Below are the records; pull every line that includes "accomplish".

__Given records__
== Segment start ==
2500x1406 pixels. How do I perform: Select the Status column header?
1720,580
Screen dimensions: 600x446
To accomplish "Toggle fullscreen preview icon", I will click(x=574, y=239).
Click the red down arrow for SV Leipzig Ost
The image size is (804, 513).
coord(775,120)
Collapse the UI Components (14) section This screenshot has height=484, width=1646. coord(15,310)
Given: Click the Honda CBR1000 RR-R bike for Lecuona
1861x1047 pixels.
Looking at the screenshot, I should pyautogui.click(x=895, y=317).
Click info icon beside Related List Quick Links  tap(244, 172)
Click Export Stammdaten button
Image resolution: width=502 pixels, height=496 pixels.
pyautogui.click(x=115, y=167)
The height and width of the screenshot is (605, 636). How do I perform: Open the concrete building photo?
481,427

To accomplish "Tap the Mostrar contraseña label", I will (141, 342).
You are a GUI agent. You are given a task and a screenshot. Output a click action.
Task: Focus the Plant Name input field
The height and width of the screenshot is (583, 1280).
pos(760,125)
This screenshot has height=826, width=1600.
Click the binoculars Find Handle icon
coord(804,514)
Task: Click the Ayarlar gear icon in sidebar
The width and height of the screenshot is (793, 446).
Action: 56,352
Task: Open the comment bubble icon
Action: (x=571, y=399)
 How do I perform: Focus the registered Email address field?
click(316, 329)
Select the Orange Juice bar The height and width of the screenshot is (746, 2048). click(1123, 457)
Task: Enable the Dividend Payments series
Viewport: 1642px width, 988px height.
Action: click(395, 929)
== Segment end ==
__Task response__
To accomplish "Toggle fullscreen preview icon", I will click(x=574, y=239).
To accomplish "Tap the Mostrar contraseña label", I will (141, 342).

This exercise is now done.